S'agissant de l'hydrogène et du débat selon lequel il devrait être produit principalement sur notre territoire, nous n'adhérons que partiellement à cette vision. Il faudra tellement d'électricité pour produire cet hydrogène domestique que la production actuelle ne suffira pas ; il faudra certainement faire appel à des compléments d'hydrogène importés d'autres pays.

Le groupe Engie n'est pas présent en Chine, qui fait face à des défis énergétiques considérables. En effet, le charbon compte pour 65 % dans la production électrique chinoise. La république populaire accélère néanmoins le rythme concernant les énergies renouvelables et elle est de loin le premier développeur éolien et solaire dans le monde. Elle vise 150 à 200 gigawatts installés en 2030, soit la moitié de la capacité mondiale installée. La Chine devrait se décarboner rapidement.

Pour ce qui concerne les autres pays asiatiques, nous observons, à des rythmes différents, une volonté de réduire la dépendance au charbon.

Toutes les politiques énergétiques doivent s'accompagner de chaînes d'approvisionnement pérennes et robustes. La transition énergétique implique un besoin croissant de matières premières essentielles. Nous constatons l'absence de pénurie physique sur quasiment l'ensemble des matériaux nécessaires à la transition énergétique. En revanche, il existe un nombre important de goulets d'étranglement pour leur exploitation qui sont, soit liés à la concentration faible de ces matières dans les mines et réservoirs, soit liés au traitement et au raffinage. La Chine a une mainmise relativement importante sur le raffinage et le traitement de ces matières premières pour produire des batteries et des panneaux solaires : 75 % des panneaux solaires proviennent de Chine.

Les politiques décidées aujourd'hui tentent de réduire cette dépendance vis-à-vis de la Chine, avec une volonté de favoriser l'émergence de sources d'approvisionnement locales et de développer des alternatives. Le pendant européen de l'IRA est une forme de sursaut avec le Net Zero Industry Act, le Critical Raw Materials Act et le plan Industrie verte en France. Nous espérons que tous ces instruments permettront de développer pas simplement des programmes favorisant l'industrie mais également des programmes incitant à la relocalisation de certaines sources d'approvisionnement, qui apporteront des solutions plus diversifiées pour les développeurs d'énergies renouvelables, tels qu'Engie.

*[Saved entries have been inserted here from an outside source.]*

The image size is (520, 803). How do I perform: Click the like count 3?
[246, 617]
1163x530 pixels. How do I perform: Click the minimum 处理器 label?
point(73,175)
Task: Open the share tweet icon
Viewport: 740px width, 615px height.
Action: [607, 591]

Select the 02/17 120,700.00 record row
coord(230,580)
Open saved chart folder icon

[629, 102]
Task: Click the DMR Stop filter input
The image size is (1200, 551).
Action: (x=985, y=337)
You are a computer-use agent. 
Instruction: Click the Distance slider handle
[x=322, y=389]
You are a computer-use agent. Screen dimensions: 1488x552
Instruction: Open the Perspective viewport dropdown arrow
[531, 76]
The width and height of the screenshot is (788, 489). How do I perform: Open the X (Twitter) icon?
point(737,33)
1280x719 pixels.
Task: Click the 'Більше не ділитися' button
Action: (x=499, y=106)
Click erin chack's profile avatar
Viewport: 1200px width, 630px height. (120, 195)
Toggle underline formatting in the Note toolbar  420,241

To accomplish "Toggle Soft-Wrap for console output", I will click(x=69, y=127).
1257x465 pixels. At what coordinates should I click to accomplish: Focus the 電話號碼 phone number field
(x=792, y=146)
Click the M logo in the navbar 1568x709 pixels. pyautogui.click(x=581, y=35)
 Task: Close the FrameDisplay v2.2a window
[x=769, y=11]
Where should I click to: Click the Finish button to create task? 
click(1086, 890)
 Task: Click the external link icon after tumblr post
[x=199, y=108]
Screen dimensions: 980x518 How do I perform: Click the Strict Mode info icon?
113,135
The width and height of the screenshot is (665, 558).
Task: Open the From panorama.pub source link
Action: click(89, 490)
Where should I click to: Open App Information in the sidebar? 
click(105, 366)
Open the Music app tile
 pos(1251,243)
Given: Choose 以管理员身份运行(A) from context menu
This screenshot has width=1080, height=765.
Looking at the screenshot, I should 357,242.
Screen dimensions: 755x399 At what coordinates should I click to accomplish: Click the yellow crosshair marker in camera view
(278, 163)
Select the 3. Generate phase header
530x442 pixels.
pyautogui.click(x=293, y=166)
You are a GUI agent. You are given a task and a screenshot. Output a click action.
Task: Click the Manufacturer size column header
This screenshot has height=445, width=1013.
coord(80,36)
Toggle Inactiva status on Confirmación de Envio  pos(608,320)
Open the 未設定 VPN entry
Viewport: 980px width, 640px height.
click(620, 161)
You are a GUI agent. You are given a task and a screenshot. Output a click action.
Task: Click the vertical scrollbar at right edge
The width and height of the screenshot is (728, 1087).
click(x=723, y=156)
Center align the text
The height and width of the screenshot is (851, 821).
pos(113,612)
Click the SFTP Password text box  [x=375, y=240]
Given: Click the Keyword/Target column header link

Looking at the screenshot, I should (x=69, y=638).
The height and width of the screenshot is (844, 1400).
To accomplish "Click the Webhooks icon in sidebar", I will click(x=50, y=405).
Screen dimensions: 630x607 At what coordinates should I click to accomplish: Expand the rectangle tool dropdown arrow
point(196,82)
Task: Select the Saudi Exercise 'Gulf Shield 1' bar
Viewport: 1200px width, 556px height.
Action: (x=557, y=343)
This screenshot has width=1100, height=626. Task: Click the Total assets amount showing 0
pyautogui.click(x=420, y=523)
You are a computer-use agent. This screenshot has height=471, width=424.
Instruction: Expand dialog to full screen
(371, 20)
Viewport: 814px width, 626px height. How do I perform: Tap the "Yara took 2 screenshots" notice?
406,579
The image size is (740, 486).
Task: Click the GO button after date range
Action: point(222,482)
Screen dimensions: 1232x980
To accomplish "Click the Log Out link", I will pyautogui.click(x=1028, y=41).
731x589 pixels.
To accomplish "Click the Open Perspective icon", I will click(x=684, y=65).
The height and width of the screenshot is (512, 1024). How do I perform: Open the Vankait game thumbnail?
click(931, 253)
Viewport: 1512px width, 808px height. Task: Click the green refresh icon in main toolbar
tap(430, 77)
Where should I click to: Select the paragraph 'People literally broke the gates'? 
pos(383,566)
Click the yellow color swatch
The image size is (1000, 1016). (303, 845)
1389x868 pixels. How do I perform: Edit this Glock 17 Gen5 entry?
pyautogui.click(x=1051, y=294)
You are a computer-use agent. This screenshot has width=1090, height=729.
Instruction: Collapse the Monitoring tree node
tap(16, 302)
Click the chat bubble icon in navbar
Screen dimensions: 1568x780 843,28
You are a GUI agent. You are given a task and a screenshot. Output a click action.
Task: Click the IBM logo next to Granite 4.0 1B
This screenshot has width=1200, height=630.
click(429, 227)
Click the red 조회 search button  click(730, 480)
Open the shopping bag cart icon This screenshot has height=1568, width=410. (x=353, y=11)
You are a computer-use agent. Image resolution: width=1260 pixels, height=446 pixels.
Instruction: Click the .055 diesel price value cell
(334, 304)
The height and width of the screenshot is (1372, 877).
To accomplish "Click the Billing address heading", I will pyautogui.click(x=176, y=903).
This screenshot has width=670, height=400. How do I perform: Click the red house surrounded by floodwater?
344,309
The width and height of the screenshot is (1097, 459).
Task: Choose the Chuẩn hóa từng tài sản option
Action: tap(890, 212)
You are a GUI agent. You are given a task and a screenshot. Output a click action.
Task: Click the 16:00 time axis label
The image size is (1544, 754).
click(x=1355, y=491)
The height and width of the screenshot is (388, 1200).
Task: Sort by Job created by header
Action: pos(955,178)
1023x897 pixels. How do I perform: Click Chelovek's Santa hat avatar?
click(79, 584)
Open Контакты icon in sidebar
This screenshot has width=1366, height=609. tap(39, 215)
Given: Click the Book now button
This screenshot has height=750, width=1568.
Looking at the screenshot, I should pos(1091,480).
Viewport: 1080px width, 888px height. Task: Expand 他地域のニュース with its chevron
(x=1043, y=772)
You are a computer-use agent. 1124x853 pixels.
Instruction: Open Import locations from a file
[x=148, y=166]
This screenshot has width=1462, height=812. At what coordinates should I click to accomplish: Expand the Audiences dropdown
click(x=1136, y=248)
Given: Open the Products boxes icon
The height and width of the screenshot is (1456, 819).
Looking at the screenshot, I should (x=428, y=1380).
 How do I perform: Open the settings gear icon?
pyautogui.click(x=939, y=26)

Engie est membre d'alliances européennes telles que l'Alliance solaire, le partenariat industriel biométhane, l'Alliance des batteries, dans le but d'envoyer des signaux importants aux fournisseurs qui chercheraient à s'établir en Europe. Nous essayons de sécuriser les chaînes de valeur qui sont la clé pour la transition écologique.

S'agissant du contexte macroéconomique, la hausse des prix des matières premières a créé une situation très compliquée l'année dernière. L'Allemagne est passée en récession au premier trimestre. La récession généralisée qui avait été anticipée ne s'est pas concrétisée, même si l'on observe un ralentissement économique. Les banques centrales continuent à combattre l'inflation en augmentant les taux et en faisant peser des risques sur nos économies. En revanche, nous constatons aujourd'hui une baisse des prix de l'énergie (gaz et électricité). Nous restons toutefois prudents car le système reste sous tension.

En conclusion, je dirai que la transition énergétique répond bien à ce triple défi de la sécurité d'approvisionnement, du coût de la décarbonation et de la souveraineté énergétique. En tant qu'entreprise, nous avons une responsabilité quadruple qui est d'assurer notre mission d'énergéticien, d'assurer la sécurité des approvisionnements, de dégager des résultats financiers nous permettant d'investir dans la transition énergétique, et de prendre en compte l'ensemble des contraintes environnementales. Il en va de notre responsabilité sociale et sociétale. Nous devons limiter l'impact de la hausse de prix pour nos clients, maintenir un dialogue social permanent avec nos collaborateurs, et mettre en œuvre les conditions d'appropriation de la transition par les citoyens, facteur indispensable à sa réussite. Nous embrassons cette responsabilité avec passion, optimisme et détermination.